Football Analytics - Data Preparation

From Web Scrapes to Cleaned Datasets

The dataset is created using a python script that scrapes data from Transfermarkt website using a RESTful API service via FastAPI. How FastAPI works in this repo:

  • Define the API Endpoints: The various endpoints (URLs) are defined in ‘app’ that the API will respond to. Each endpoint is associated with a Python function that handles the request.
  • Data Models: FastAPI uses Pydantic models to define the structure of the request and response data. This ensures that the data is validated and serialized correctly.
  • Asynchronous Requests: FastAPI supports asynchronous programming, allowing you to handle multiple requests concurrently, which is useful for I/O-bound operations like web scraping.

The API has the following endpoints:

Competitions

  • GET /competitions/search/{competition_name}: Search Competitions
  • GET /competitions/{competition_id}/clubs: Get Competition Clubs

Clubs

  • GET /clubs/search/{club_name}: Search Clubs
  • GET /clubs/{club_id}/profile: Get Club Profile
  • GET /clubs/{club_id}/players: Get Club Players

Players

  • GET /players/search/{player_name}: Search Players
  • GET /players/{player_id}/profile: Get Player Profile
  • GET /players/{player_id}/market_value: Get Player Market Value
  • GET /players/{player_id}/transfers: Get Player Transfers
  • GET /players/{player_id}/jersey_numbers: Get Player Jersey Numbers
  • GET /players/{player_id}/stats: Get Player Stats
  • GET /players/{player_id}/injuries: Get Player Injuries
  • GET /players/{player_id}/achievements: Get Player Achievements

Example response from API call (Get Player Profile):

{
   "updatedAt": "2025-02-01T19:51:24.727835",
   "id": "28003",
   "url": "https://www.transfermarkt.com/lionel-messi/profil/spieler/28003",
   "name": "Lionel Messi",
   "description": "Lionel Messi, 37, from Argentina ➤ Inter Miami CF, since 2023 ➤ Right Winger ➤ Market value: €20.00m ➤ * Jun 24, 1987 in Rosario, Argentina",
   "nameInHomeCountry": "Lionel Andrés Messi Cuccitini",
   "imageUrl": "https://img.a.transfermarkt.technology/portrait/header/28003-1710080339.jpg?lm=1",
   "dateOfBirth": "1987-06-24",
   "placeOfBirth": {
      "city": "Rosario",
      "country": "Argentina"
   },
   "age": 37,
   "height": 170,
   "citizenship": [
      "Argentina",
      "Spain"
   ],
   "isRetired": false,
   "position": {
      "main": "Right Winger",
      "other": [
         "Centre-Forward",
         "Second Striker"
      ]
   },
   "foot": "left",
   "shirtNumber": "#10",
   "club": {
      "id": "69261",
      "name": "Miami",
      "joined": "2023-07-15",
      "contractExpires": "2025-12-31"
   },
   "marketValue": 20000000,
   "agent": {
      "name": "Relatives"
   },
   "outfitter": "adidas",
   "socialMedia": [
      "http://www.facebook.com/LeoMessi",
      "http://instagram.com/leomessi",
      "http://www.leomessi.com/"
   ],
   "trainerProfile": {},
   "relatives": [
      {
         "id": "55306",
         "url": "/maximiliano-biancucchi/profil/spieler/55306",
         "name": "Maximiliano Biancucchi",
         "profileType": "player"
      },
      {
         "id": "82727",
         "url": "/emanuel-biancucchi/profil/spieler/82727",
         "name": "Emanuel Biancucchi",
         "profileType": "player"
      }
   ]
}

Let’s see how we gathered raw data and transformed it into a clean and usable dataset. The journey started with extracting player data from the web and ended with a structured dataset ready for analysis.

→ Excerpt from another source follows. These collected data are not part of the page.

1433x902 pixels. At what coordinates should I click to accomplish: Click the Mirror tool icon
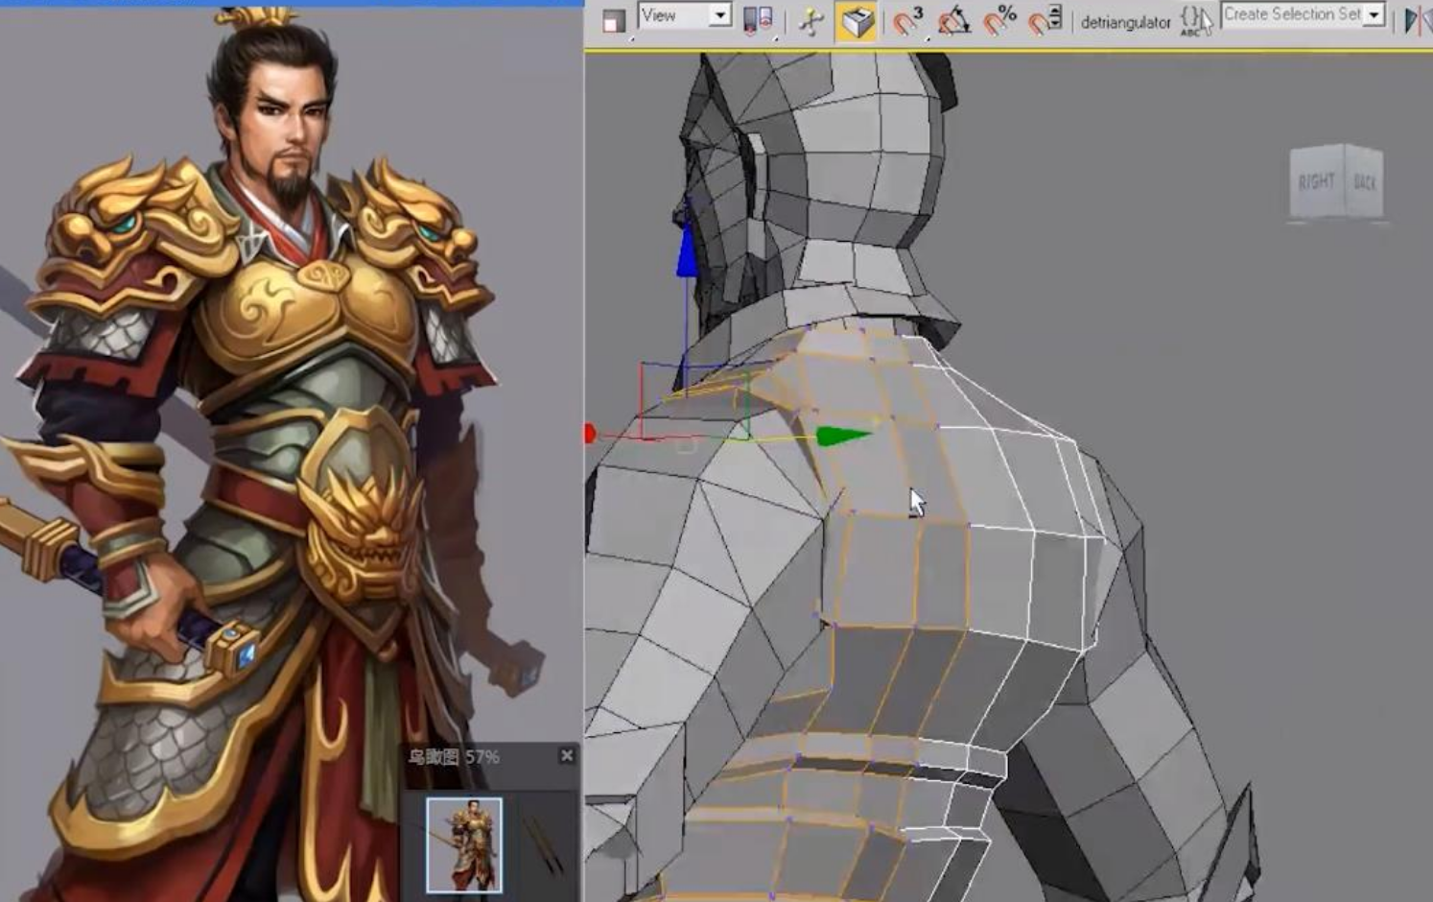tap(1413, 20)
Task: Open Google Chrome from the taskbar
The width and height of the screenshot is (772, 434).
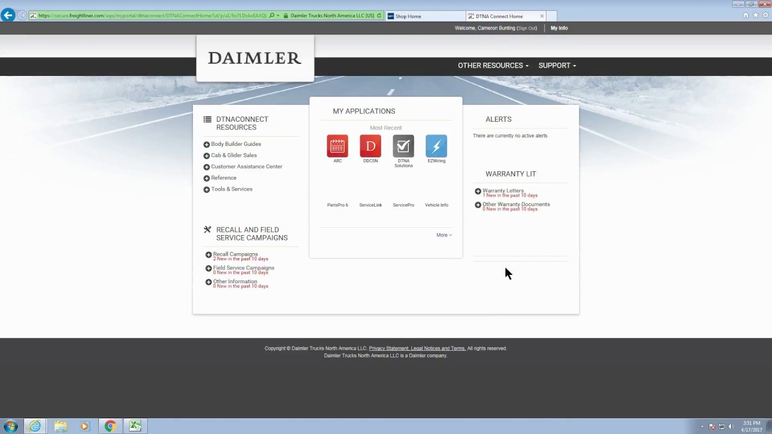Action: coord(110,426)
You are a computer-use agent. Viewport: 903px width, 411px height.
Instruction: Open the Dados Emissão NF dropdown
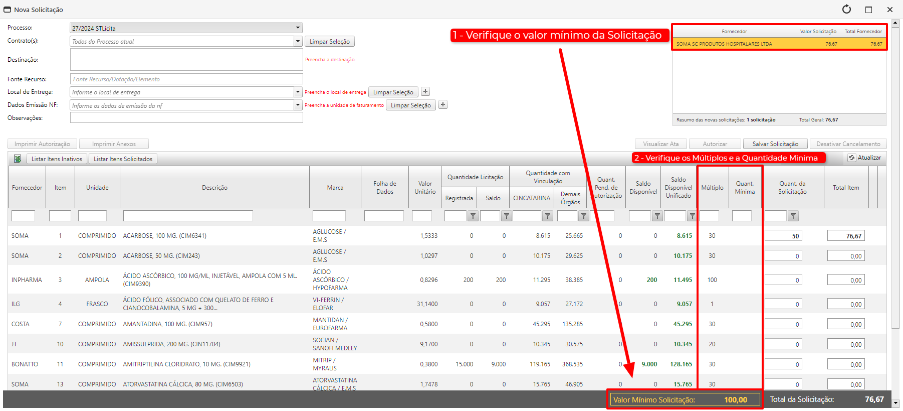[298, 105]
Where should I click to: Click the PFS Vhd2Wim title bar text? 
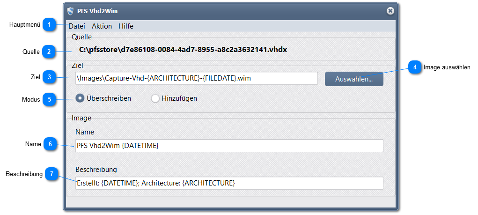point(97,11)

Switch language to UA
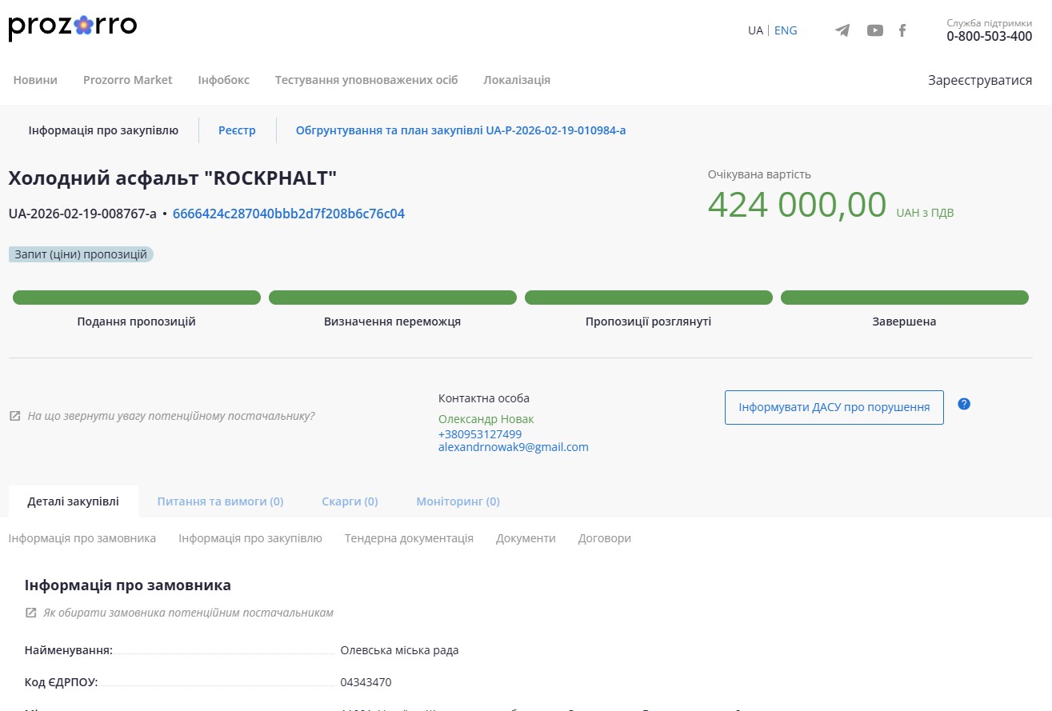(x=755, y=30)
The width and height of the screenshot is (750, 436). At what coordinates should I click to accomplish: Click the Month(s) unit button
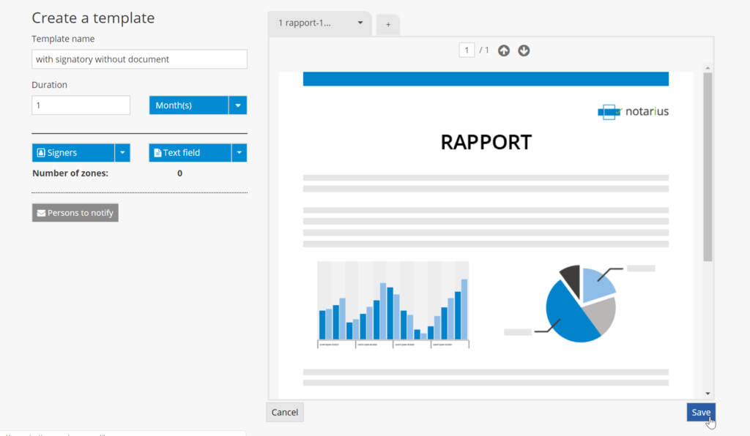(x=189, y=105)
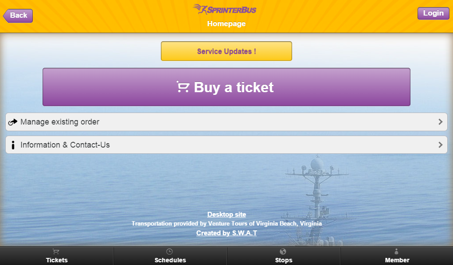Expand Information & Contact-Us via right chevron

click(441, 145)
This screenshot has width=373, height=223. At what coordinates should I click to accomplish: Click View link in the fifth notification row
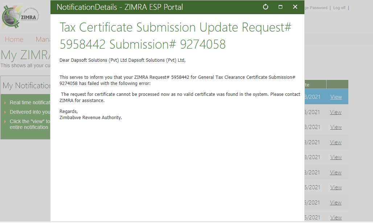(336, 157)
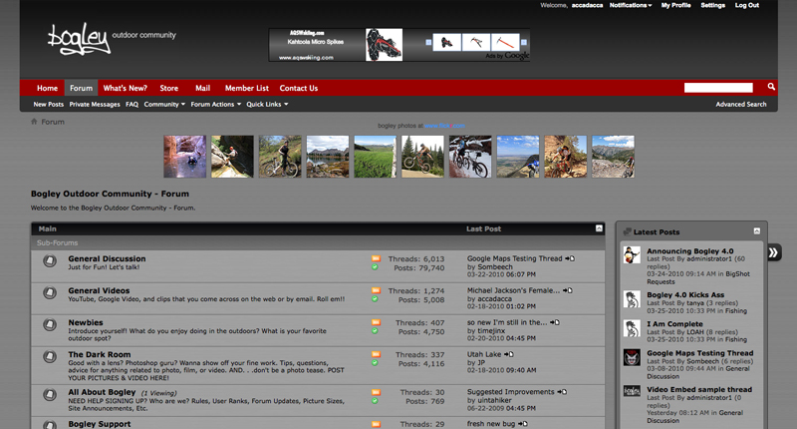
Task: Open the What's New? tab
Action: tap(126, 88)
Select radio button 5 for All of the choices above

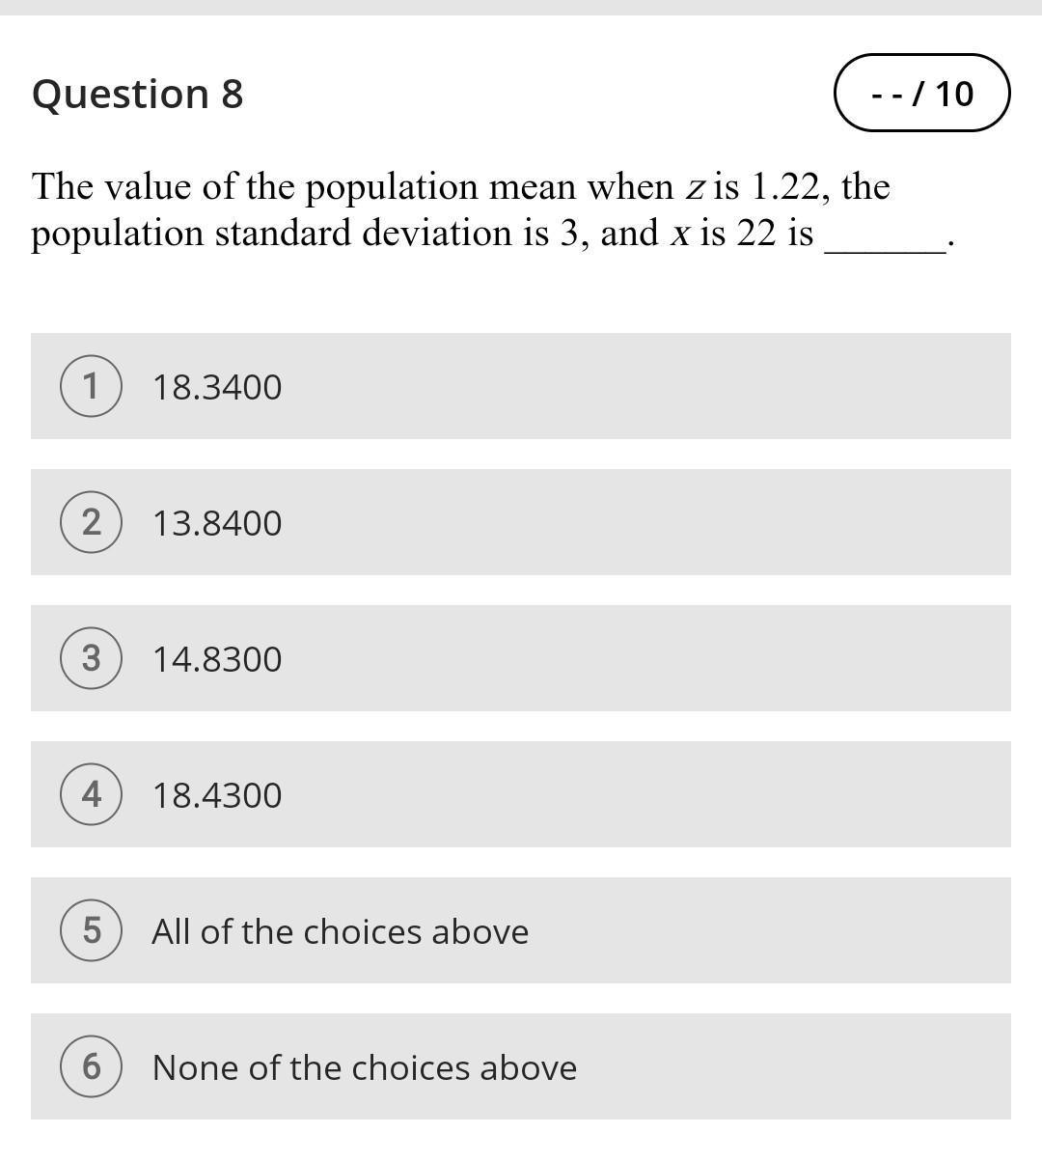(92, 930)
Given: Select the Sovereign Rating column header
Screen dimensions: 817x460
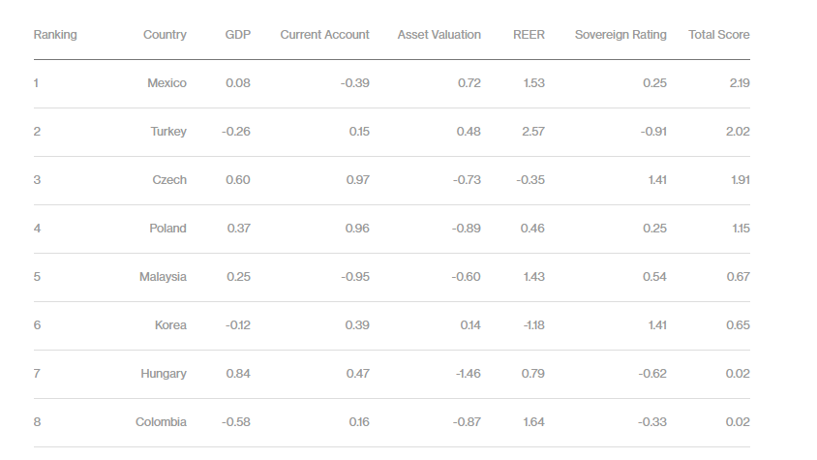Looking at the screenshot, I should [x=620, y=35].
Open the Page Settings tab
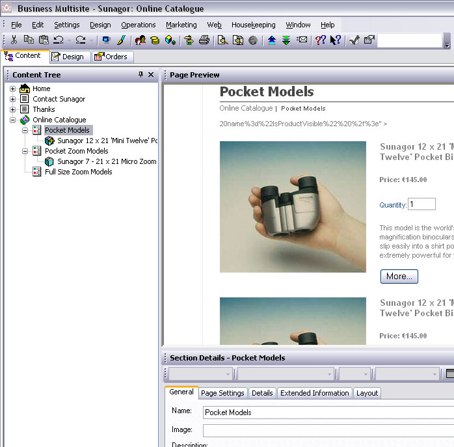The width and height of the screenshot is (454, 447). click(222, 393)
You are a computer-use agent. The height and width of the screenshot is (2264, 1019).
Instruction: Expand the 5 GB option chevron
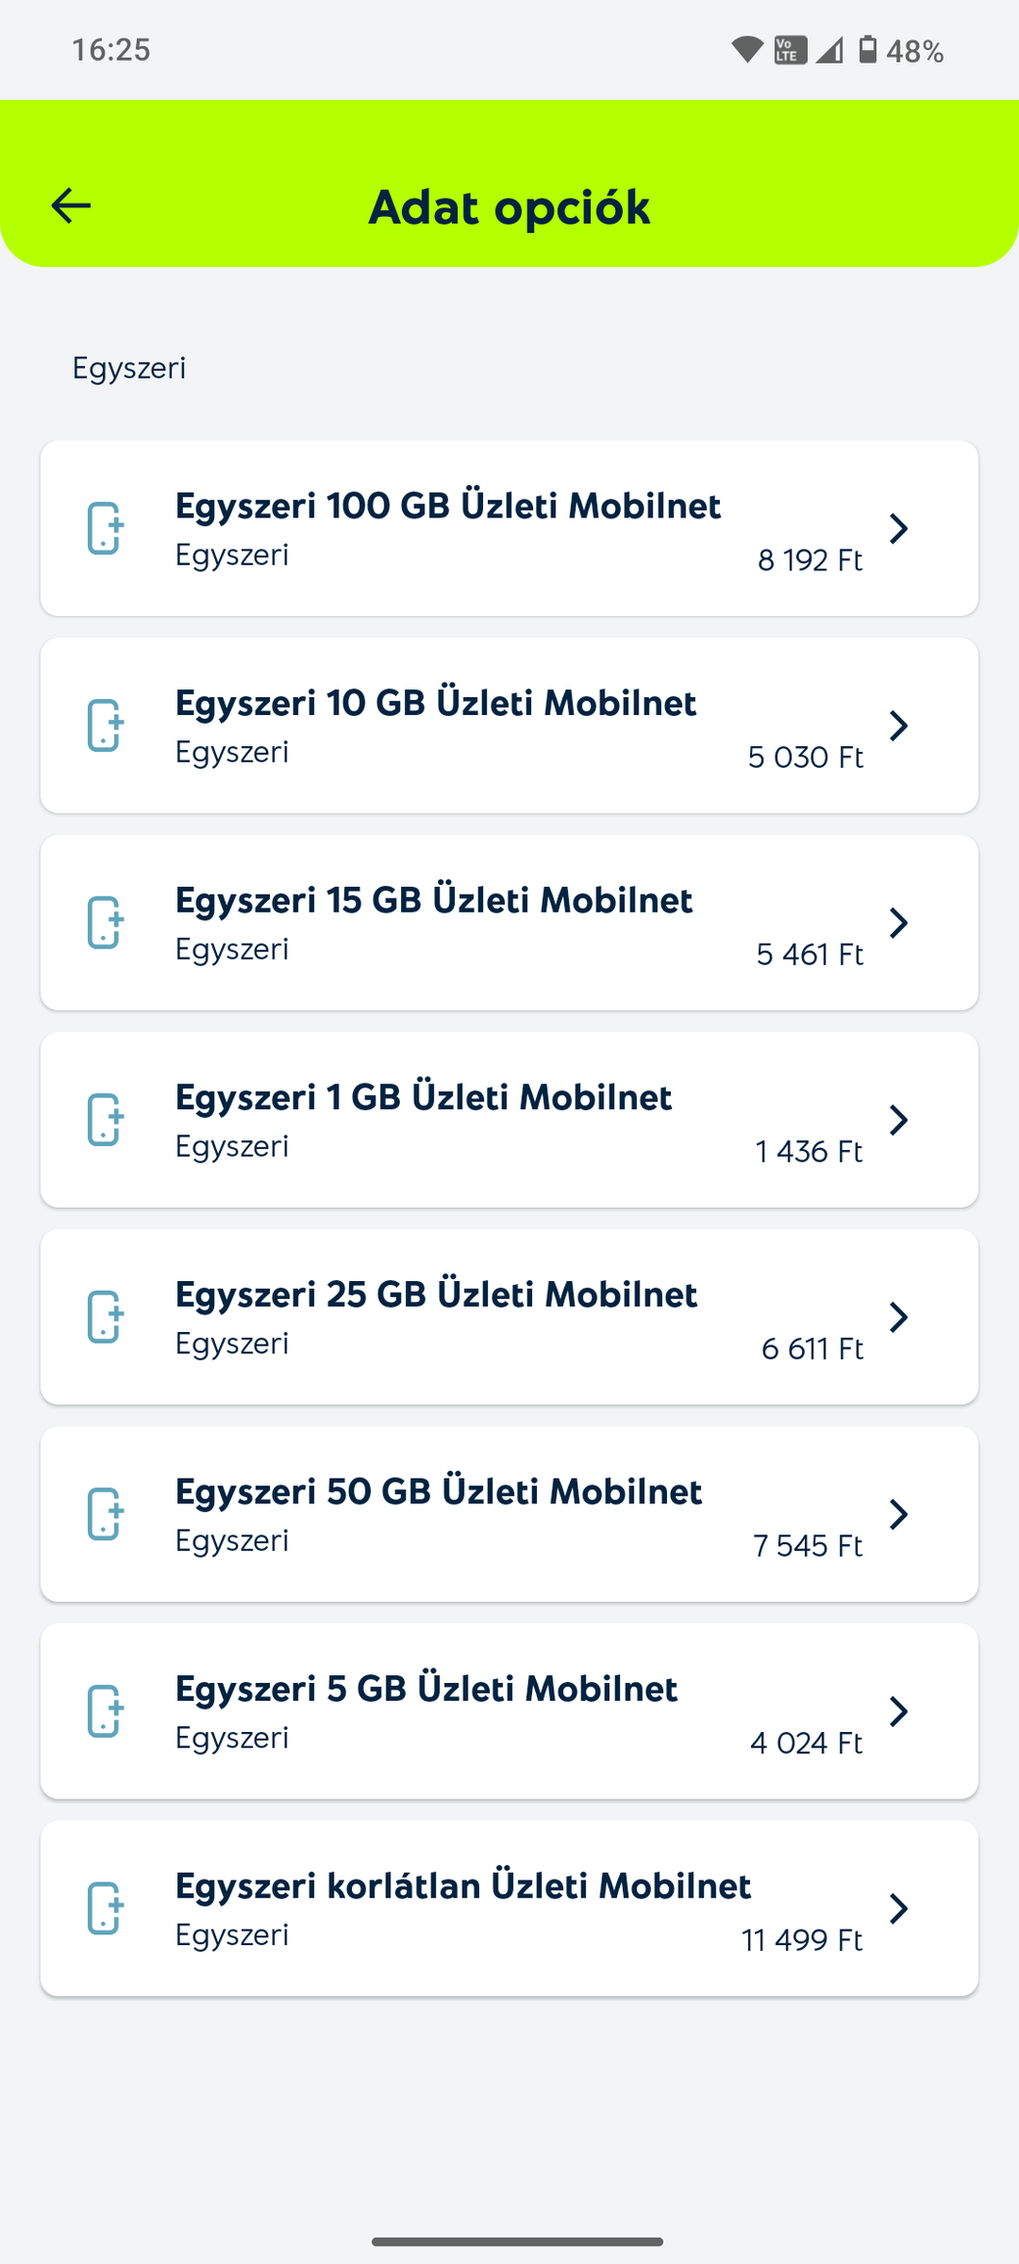pos(899,1711)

1. Gathering the Player Universe Our first step was to create a bridge between two popular football data sources: FBref (a source for detailed game statistics) and Transfermarkt (a source for player profiles and market values). We began with a .csv file (fbref_to_tm_mapping.csv) that contained mappings between FBref player URLs and Transfermarkt player URLs. This was obtained from this library. This file was our starting point in creating our initial player universe:

  • We read the file into a pandas DataFrame (links_df).
  • We extracted the FBref player URLs and created a list (fbref_links).
  • We extracted player names from the URLs and added them as a new column (‘Name’).
  • We removed unnecessary columns, renamed the Transfermarkt URL column, and extracted player IDs from the Transfermarkt URLs.
  • The result was saved as player_links.csv a CSV containing Url, Name, and ID, this was a critical reference for scraping player data. This is because we will need the ID to scrape from the Transfermarkt page and Name for easy reference in the analysis.
  • We used this step to create a unique identifier for each player (their Transfermarkt ID), which we use to find all their data.

2. Scraping Player Data

Now we had our list of player IDs, we moved onto the data mining phase. Here’s how we did it:

  • Scraping Logic: We used a Python class called GetPlayerStats, which takes a player’s Transfermarkt ID and scrapes all available information about them. This includes:
    • Profile Data: Name, Date of Birth, Age, Height, Foot, Position, Nationality, Market Value, Outfitter, Club, and Contract information.
    • Season-by-Season Stats: Yellow cards, Second yellow cards, Red Cards, Goals, Assists, Minutes Played, and Appearances for multiple seasons.
    • Market Value History: A timeline of player market values, allowing us to calculate average values each year.
    • Achievements: Number of cups and titles won by the player.
  • Concurrency for Efficiency: Rather than scrape one player after another, we used concurrent.futures.ThreadPoolExecutor to scrape multiple players concurrently. This significantly speeds up the data gathering process. We used 5 threads to reduce rate limit issues.
  • Data Storage: The scraped data for each player was stored as a row in a player_stats.csv file. We did this in append mode so if the scarping process fails or is interrupted, we can continue from where we stopped.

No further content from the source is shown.